Techniques that attempt to determine preferences of a user are known as collaborative filtering. A collaborative filtering system can produce recommendations by determining similarities between one user and other users. The value of this type of information to society increases daily as we move towards an electronic oriented environment where our preferences can be easily disseminated to us by any number of means such as computers, televisions, satellite radios, and other devices that lend themselves to the potential of having interactivity with a user.

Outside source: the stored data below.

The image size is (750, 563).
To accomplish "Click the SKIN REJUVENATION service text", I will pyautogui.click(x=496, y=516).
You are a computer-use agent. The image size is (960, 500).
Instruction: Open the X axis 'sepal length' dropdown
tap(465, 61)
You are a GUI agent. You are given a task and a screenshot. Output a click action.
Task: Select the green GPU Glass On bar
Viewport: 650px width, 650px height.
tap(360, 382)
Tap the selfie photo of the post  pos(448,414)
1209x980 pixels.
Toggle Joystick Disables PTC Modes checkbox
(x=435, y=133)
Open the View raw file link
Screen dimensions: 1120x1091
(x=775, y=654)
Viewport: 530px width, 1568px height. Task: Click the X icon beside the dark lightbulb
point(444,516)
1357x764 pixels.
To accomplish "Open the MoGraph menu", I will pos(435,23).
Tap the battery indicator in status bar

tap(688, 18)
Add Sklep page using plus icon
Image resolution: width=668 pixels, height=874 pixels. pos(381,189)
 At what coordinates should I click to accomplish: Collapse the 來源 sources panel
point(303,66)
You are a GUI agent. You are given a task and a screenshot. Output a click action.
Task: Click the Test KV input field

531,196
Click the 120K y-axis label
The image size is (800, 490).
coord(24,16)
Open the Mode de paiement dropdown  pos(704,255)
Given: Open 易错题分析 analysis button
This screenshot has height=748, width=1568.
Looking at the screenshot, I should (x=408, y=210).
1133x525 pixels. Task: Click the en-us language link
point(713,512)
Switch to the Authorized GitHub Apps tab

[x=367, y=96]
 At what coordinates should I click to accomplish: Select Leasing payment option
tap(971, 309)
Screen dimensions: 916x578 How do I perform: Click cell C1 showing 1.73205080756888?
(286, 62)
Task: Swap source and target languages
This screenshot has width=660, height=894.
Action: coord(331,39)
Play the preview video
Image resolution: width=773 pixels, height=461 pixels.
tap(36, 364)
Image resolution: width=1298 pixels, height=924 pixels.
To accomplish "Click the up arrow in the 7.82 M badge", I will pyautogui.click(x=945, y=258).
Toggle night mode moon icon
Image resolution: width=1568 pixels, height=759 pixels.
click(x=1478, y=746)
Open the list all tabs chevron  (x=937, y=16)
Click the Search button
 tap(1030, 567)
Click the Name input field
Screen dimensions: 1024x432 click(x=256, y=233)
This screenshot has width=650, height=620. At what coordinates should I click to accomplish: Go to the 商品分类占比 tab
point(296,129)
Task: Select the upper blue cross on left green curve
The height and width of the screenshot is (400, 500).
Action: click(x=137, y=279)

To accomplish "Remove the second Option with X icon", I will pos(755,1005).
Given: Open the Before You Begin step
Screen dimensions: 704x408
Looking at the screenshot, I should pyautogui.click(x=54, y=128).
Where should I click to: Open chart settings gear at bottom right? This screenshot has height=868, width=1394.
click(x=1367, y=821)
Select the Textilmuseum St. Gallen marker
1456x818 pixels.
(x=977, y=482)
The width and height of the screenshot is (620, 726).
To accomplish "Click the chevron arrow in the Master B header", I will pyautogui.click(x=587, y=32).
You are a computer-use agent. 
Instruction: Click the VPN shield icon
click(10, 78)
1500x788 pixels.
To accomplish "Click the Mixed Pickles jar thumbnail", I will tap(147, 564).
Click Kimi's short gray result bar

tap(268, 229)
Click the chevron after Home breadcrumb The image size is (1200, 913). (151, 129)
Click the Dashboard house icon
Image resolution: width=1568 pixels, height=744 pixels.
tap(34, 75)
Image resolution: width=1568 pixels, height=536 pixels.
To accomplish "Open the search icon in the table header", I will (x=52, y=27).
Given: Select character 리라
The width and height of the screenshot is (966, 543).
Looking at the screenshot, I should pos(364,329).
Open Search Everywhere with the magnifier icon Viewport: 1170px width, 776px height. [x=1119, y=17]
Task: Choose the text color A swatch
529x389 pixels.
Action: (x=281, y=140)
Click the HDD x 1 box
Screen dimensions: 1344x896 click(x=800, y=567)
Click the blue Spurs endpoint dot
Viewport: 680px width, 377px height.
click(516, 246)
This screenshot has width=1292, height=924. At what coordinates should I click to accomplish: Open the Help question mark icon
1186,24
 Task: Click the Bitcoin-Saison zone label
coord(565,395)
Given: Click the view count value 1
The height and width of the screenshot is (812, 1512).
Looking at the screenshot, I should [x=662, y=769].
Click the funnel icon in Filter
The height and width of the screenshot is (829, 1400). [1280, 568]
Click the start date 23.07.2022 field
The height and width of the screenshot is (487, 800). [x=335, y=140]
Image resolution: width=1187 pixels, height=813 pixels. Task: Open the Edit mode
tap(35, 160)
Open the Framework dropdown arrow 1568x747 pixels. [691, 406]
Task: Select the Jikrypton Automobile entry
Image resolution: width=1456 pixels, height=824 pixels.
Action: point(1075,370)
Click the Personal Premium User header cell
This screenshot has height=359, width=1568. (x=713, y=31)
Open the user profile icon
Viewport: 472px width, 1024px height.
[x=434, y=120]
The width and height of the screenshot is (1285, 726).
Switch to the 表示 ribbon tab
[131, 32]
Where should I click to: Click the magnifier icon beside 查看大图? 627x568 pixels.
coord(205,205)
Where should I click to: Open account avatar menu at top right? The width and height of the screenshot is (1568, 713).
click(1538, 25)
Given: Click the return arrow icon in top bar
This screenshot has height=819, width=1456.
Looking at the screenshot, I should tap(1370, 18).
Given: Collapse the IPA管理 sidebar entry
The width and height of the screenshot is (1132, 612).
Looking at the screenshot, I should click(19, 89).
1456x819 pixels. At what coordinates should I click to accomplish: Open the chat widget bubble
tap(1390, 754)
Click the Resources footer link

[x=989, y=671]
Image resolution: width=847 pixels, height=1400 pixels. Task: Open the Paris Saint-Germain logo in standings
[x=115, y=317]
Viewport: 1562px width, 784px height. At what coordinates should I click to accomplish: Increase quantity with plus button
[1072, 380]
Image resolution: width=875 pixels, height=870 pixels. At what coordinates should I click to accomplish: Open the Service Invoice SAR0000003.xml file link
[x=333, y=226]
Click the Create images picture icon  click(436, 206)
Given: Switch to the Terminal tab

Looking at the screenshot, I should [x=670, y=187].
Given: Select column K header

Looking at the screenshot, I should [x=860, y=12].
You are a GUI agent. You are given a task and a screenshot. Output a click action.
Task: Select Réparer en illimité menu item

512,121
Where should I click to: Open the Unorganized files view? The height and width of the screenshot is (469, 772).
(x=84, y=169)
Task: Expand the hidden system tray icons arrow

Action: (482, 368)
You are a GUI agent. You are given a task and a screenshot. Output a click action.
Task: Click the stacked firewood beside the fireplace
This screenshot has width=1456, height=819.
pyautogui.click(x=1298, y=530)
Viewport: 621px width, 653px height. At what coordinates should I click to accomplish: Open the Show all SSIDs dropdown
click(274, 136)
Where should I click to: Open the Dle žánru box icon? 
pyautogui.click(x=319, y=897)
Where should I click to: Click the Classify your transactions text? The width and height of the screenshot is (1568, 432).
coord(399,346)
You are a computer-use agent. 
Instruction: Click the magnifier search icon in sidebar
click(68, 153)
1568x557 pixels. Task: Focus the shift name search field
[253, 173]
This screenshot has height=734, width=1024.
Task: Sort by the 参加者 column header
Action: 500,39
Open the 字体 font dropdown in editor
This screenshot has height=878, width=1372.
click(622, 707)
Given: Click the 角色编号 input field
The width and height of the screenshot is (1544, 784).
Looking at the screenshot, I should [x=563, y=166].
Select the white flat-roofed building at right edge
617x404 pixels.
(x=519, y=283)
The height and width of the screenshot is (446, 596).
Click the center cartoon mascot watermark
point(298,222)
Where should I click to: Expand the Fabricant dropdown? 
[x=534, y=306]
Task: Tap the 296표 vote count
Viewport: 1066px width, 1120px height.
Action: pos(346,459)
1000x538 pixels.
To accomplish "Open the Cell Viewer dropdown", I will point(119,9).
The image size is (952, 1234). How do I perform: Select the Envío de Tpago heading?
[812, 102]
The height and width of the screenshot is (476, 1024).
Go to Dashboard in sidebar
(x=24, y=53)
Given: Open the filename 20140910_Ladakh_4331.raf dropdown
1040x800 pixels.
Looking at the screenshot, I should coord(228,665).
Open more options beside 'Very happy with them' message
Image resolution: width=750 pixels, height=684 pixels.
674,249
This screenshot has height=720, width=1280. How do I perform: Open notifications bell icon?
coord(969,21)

The basis of most measures of association, such as those utilized with collaborative filtering, is knowledge of the association between two or more items and some measure of its frequency. Using the prior example, baseball is associated with some people and basketball is associated with some people. In this example, baseball and basketball are features or attributes of a person. Thus, there can be a co-occurrence of both baseball and basketball for some portion of the people. Tracking these co-occurrence events is often done with “counts” that increment whenever a co-occurrence is found. Determining these “counts” in huge databases, however, is not without its problems. Often, the amount of data is so vast that there are computational limits on the systems trying to extract co-occurrence counts from the data. In addition, there can be many attributes associated with an object which compounds the computational challenges. The large computational overhead also limits when the co-occurrences are determined. A user typically will not wait hours, or possibly days, for a database to reveal the information. Thus, the information is typically not mined at all, or it is mined at a significant cost. Users have a strong desire to be able to determine co-occurrence counts without the time and expense that exists with current technology.